[clang] bcdea60 - [CIR] Implement constant expression bitfield initialization (#162143)
via cfe-commits
cfe-commits at lists.llvm.org
Tue Oct 7 04:39:53 PDT 2025
Author: Morris Hafner
Date: 2025-10-07T13:39:50+02:00
New Revision: bcdea6011790a2fd5af3dd40ef9fa8a05cd58b79
URL: https://github.com/llvm/llvm-project/commit/bcdea6011790a2fd5af3dd40ef9fa8a05cd58b79
DIFF: https://github.com/llvm/llvm-project/commit/bcdea6011790a2fd5af3dd40ef9fa8a05cd58b79.diff
LOG: [CIR] Implement constant expression bitfield initialization (#162143)

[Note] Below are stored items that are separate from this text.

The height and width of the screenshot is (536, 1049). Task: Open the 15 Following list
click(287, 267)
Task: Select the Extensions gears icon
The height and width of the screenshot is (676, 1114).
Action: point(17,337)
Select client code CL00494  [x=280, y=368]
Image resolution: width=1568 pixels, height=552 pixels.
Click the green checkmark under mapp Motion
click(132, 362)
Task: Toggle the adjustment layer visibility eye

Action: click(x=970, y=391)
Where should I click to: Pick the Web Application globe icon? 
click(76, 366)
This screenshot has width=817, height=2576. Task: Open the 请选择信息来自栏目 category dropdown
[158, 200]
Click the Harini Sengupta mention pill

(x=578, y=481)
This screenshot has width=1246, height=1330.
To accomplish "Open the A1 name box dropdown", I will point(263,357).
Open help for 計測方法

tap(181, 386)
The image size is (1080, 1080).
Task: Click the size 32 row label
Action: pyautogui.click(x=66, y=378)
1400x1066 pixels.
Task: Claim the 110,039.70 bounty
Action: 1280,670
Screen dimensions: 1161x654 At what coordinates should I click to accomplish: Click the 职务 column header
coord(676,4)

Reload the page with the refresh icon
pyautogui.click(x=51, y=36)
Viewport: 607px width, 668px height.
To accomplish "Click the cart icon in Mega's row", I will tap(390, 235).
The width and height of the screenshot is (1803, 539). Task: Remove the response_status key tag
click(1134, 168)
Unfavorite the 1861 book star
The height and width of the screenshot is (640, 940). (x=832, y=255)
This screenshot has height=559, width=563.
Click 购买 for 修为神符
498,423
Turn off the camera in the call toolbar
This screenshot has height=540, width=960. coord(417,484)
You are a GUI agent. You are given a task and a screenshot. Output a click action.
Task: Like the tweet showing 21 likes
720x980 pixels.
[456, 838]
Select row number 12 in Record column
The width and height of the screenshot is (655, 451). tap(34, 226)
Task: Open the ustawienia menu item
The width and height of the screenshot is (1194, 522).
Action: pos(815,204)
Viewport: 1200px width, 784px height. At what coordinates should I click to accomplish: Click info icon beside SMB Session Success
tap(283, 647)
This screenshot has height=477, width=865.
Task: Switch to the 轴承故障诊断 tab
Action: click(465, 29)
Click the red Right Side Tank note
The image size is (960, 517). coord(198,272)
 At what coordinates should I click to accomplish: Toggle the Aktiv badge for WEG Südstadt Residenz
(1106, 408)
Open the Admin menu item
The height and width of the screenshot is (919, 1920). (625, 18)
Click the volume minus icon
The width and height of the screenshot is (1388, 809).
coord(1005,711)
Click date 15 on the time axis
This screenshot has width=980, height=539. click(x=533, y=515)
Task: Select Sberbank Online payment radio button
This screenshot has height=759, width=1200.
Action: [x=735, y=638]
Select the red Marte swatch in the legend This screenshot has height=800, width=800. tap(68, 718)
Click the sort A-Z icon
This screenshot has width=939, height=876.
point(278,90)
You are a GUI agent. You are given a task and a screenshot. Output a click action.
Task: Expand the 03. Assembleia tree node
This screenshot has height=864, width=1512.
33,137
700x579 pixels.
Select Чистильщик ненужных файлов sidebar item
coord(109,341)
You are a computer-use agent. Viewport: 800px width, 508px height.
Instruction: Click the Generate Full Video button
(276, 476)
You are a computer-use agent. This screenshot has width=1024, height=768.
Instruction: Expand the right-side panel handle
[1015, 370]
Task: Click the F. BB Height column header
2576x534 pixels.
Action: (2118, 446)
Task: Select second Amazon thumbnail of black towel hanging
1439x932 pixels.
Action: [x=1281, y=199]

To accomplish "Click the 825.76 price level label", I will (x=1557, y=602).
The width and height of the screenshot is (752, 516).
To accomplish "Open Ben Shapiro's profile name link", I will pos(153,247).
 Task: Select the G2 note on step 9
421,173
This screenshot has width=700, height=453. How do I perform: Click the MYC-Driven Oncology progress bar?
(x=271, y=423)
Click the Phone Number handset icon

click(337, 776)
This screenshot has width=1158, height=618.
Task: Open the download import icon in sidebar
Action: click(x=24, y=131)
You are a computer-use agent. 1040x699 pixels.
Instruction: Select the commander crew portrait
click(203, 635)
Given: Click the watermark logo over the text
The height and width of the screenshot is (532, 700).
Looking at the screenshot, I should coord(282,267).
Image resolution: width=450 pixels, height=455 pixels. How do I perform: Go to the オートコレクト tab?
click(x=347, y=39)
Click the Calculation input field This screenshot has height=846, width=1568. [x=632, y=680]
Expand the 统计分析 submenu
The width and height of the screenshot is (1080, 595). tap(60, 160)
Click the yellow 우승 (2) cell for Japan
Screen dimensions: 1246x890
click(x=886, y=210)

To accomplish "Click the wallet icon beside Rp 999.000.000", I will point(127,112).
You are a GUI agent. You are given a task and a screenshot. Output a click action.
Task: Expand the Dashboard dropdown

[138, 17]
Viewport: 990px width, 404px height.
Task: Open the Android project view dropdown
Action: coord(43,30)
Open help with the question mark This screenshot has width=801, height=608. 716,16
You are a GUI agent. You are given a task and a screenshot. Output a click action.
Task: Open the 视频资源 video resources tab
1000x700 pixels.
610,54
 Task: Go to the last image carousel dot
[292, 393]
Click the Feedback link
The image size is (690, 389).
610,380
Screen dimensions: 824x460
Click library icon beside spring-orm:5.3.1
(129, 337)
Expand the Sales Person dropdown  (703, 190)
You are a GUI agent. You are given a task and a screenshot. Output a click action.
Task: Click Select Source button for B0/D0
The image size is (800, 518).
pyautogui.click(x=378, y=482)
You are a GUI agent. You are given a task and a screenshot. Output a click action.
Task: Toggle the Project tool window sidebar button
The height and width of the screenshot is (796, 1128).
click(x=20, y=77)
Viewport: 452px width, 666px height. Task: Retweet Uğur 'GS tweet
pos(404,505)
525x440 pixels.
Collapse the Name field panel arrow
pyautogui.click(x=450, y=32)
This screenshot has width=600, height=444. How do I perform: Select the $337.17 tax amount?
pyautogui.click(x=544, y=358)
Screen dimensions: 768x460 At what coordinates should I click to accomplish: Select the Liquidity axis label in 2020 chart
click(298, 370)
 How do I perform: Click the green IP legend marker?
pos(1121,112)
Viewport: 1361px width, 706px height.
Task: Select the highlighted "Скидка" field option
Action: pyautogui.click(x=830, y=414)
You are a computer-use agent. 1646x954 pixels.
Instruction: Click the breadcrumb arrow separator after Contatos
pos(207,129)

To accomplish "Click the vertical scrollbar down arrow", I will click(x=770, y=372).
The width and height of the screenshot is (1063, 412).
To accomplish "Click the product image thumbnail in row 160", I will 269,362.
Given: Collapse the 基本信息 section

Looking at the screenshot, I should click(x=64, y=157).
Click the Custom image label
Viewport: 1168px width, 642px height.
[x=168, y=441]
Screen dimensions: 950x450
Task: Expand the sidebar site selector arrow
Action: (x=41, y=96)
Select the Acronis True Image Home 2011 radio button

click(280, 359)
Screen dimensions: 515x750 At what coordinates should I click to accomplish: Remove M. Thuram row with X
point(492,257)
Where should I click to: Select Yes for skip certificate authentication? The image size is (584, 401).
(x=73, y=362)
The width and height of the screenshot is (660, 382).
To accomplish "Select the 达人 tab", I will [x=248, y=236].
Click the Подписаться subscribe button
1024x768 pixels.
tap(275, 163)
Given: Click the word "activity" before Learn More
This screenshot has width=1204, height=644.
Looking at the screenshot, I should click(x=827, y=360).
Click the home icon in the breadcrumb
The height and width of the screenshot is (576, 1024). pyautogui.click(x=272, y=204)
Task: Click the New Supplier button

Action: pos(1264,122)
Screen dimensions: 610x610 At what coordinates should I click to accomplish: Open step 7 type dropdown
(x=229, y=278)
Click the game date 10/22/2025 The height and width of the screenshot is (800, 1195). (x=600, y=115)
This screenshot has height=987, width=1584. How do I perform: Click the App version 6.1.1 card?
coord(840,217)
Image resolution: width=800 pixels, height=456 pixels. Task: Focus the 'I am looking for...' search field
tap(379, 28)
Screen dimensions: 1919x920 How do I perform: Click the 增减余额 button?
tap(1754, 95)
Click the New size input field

This adds support for emitting bitfields in constant aggregatge
initializers with the exception of single element records and
decomposing large bitfields into smaller constants.
---------
Co-authored-by: Andy Kaylor <akaylor at nvidia.com>
Added:
Modified:
clang/lib/CIR/CodeGen/CIRGenExprConstant.cpp
clang/test/CIR/CodeGen/constant-inits.cpp
Removed:
################################################################################
diff --git a/clang/lib/CIR/CodeGen/CIRGenExprConstant.cpp b/clang/lib/CIR/CodeGen/CIRGenExprConstant.cpp
index e20a4fc3c63aa..59aa25726a749 100644
--- a/clang/lib/CIR/CodeGen/CIRGenExprConstant.cpp
+++ b/clang/lib/CIR/CodeGen/CIRGenExprConstant.cpp
@@ -118,6 +118,9 @@ class ConstantAggregateBuilder : private ConstantAggregateBuilderUtils {
/// non-packed LLVM struct will give the correct layout.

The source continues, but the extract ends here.